┌─ Study material

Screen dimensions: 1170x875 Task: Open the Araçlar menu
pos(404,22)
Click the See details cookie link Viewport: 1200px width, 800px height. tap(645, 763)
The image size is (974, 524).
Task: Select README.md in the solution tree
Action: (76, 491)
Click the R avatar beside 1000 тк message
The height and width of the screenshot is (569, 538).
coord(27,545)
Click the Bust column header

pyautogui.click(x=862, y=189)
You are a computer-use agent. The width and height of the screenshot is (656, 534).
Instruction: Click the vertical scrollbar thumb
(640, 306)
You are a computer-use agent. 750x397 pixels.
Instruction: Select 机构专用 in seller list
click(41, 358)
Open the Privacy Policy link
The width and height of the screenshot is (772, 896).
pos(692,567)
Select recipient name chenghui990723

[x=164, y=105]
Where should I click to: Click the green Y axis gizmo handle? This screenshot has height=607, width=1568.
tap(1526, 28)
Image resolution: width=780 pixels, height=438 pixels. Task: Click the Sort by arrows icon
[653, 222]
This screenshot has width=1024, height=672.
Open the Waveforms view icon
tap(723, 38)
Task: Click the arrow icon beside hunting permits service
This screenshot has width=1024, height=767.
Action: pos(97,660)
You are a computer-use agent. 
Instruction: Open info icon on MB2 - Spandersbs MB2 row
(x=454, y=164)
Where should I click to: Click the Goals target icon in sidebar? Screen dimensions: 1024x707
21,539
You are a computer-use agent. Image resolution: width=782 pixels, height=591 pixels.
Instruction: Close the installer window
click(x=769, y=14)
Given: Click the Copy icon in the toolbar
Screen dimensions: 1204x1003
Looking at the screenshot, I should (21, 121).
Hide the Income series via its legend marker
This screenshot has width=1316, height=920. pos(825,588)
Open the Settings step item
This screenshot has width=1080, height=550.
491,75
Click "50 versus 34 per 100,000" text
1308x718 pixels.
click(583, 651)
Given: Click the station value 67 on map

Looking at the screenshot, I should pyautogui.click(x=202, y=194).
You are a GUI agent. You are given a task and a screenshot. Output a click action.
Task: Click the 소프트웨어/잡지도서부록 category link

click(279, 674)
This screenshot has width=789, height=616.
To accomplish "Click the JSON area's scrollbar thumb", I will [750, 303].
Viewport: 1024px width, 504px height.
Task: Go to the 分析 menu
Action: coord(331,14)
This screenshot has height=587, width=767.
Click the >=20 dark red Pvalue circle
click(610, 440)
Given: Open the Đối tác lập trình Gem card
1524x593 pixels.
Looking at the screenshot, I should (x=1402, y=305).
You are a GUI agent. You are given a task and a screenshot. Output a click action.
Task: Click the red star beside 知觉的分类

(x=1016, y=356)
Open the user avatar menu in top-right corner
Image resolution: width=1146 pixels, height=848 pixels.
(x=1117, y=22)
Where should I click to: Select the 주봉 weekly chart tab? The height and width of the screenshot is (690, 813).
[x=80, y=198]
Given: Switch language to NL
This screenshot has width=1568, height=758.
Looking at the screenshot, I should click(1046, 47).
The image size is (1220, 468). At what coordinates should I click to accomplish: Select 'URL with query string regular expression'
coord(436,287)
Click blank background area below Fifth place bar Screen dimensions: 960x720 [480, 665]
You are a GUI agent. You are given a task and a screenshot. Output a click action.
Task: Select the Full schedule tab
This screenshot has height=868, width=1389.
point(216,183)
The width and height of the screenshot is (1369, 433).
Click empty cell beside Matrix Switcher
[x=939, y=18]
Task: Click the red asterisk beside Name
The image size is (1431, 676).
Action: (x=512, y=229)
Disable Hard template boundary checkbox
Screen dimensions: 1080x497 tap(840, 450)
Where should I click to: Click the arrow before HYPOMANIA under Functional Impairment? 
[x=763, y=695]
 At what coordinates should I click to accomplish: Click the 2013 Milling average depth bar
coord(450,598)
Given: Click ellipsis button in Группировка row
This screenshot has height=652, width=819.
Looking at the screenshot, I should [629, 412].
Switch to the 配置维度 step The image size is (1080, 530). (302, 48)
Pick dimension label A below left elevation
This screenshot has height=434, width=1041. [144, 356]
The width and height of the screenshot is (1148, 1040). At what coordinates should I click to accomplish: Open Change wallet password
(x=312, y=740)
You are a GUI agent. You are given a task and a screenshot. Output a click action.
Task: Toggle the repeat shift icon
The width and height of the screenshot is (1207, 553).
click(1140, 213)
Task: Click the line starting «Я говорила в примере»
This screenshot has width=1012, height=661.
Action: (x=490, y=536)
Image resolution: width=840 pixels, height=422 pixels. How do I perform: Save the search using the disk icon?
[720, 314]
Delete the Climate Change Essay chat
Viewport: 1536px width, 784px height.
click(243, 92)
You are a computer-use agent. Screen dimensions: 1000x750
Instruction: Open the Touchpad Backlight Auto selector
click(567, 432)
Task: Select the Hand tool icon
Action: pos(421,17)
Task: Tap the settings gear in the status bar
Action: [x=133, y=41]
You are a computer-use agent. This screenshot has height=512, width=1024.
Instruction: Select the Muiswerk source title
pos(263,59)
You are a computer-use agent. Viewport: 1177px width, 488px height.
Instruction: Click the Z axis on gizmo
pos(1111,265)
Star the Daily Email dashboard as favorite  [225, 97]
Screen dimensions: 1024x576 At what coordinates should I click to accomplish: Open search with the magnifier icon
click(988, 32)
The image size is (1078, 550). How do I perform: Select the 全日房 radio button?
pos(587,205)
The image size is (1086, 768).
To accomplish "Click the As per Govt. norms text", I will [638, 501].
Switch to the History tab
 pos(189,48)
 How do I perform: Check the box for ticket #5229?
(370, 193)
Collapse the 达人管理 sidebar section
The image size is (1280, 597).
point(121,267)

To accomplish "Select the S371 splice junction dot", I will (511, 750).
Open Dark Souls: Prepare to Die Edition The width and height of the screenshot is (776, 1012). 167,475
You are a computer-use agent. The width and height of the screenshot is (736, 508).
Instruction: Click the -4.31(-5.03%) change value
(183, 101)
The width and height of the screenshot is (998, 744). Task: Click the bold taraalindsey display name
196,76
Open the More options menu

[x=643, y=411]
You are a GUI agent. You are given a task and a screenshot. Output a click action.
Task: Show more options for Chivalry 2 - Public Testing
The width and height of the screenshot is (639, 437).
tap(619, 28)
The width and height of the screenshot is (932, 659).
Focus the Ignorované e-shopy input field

└─

Requirement: Look through the entries above and quote exactly the lines from the line with "Given: Switch language to NL" to the line with "The width and height of the screenshot is (1369, 433).", counting both of those lines.

Expected output:
Given: Switch language to NL
This screenshot has width=1568, height=758.
Looking at the screenshot, I should click(1046, 47).
The image size is (1220, 468). At what coordinates should I click to accomplish: Select 'URL with query string regular expression'
coord(436,287)
Click blank background area below Fifth place bar Screen dimensions: 960x720 [480, 665]
You are a GUI agent. You are given a task and a screenshot. Output a click action.
Task: Select the Full schedule tab
This screenshot has height=868, width=1389.
point(216,183)
The width and height of the screenshot is (1369, 433).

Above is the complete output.